• _本文抜粋_
↓
俳句を作り始めると、季語について
の関心が強くなってくる。ここでは心
のおもむくままに季語について述べ
てみようと思う。

篠(すず)の子・笹の子【仲夏】

篠は細い竹、小竹の総称。入梅
の前後に筍を生じるが、それを
篠の子または笹の子という。食
用になるものもある。

この俳句は、お宮参りの時の作
氏神は春日神社。嬰児がなか
なか泣きやまないので回廊に出
てあやしていると、回廊の下の
笹葎に篠の子がちらほら。スズノ
コという音(オン)の可愛らしさに
惹かれて使ってみた。

 竹の皮脱ぐ【仲夏】

この間まで追いかけっこに興じていた隣家の子が、
すっかり少年になつてしまった。そして徒競走のよ
うに私の傍らを地響きをたてて駆け抜けて行った。
子どもの成長の早いこと。何ということだ! でも、
力強くて頼もしい!

写真のように筍が伸びるに従って根元から次第に
皮を脱ぐ様。次々に皮を脱いで、真緑の幹が現わ
れる情景は旺んなものを感じさせられて力強い。



  

   太古の時代、竹は不思議な霊力のある植物として人の目に映った
   ことだろう。その原因のひとつとして竹の異常な生長力が考えられる。
↑
• _提供情報_
↓
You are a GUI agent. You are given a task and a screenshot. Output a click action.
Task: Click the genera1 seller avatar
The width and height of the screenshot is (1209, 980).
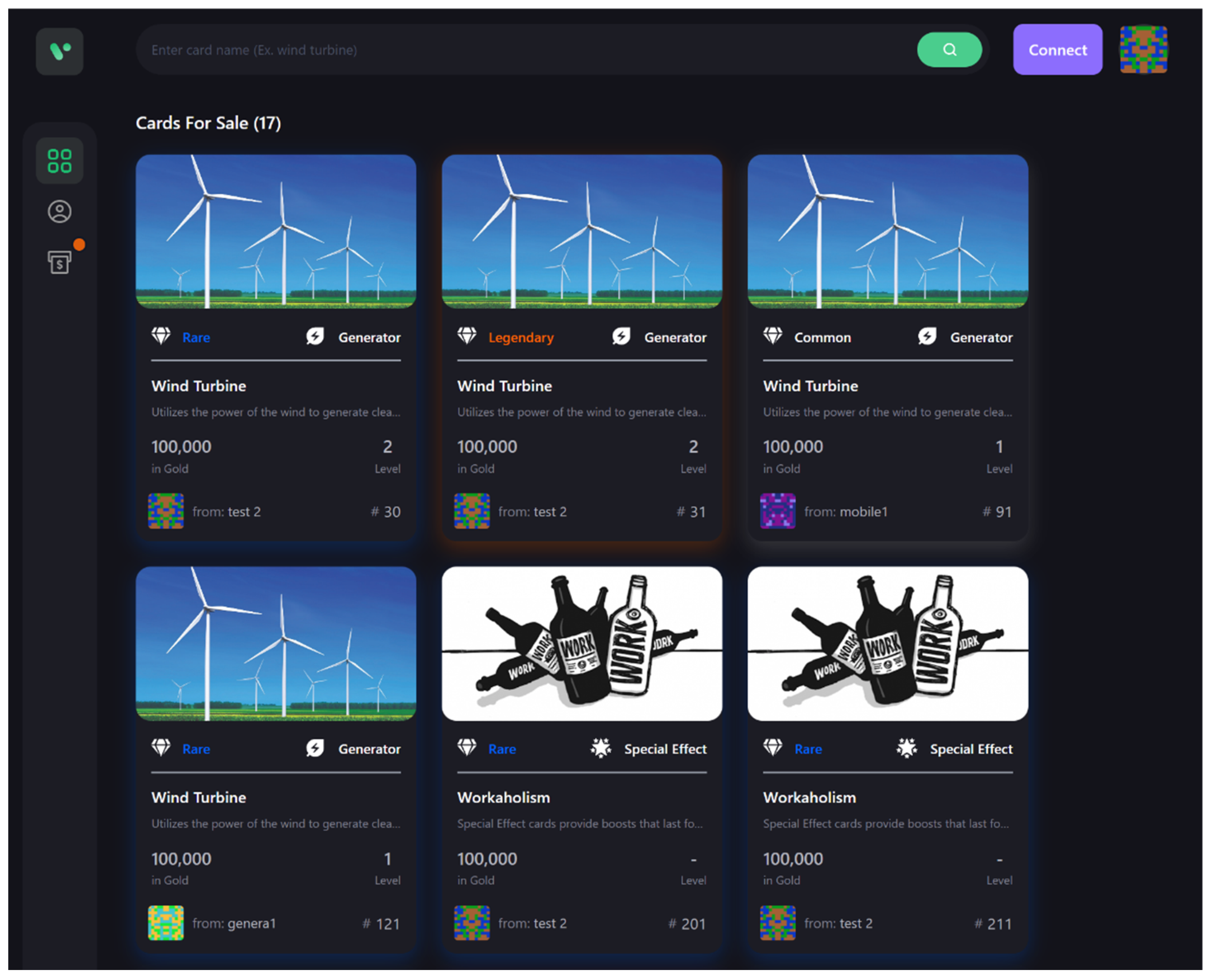click(165, 923)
↑
• _作業内容_
- a) 季語についての文章を二文で要約せよ。
- b) 季語についての文章を、最後の文のあとから書き継げ。
上に並ぶ行は、季語についての文章とは別の資料である。

• _最終結果_
- a) 篠の子・笹の子は入梅の前後に細い竹に生じる筍のことで、筆者はお宮参りの際に回廊の下の笹葎でそれを見かけ、スズノコという音の可愛らしさに惹かれて俳句に使った。竹の皮脱ぐは筍が伸びるにつれて根元から皮を脱ぎ、真緑の幹が現れる様子で、筆者はそこに旺んで力強いものを感じている。

- b)
   竹は地上に筍として頭を出してから約三ヶ月で成竹になる。
   竹から産まれたかぐや姫が、一人前の娘に成長するのも三ヶ月である。
   竹のどの節間も、昼も夜も休むことなく生長を続け一日で 80〜100セン
   チも伸びる。こんなに速いスピードで生長する植物はほかにない。一夜
   にして丈がぐーんと伸びた筍を見ると昔の人ならずとも吃驚してしまう。
   その異常な生長ぶりに、その内部に何か特別な霊力が宿っていると昔
   の人が考えたとしても不思議はない。
   春先に頭をすこし出していたあのやわらかで小さな筍が、夏前には青
   々と茂った立派な成竹になる。これはまさしく神業であって「凡草衆木」
   のなしうる業ではない。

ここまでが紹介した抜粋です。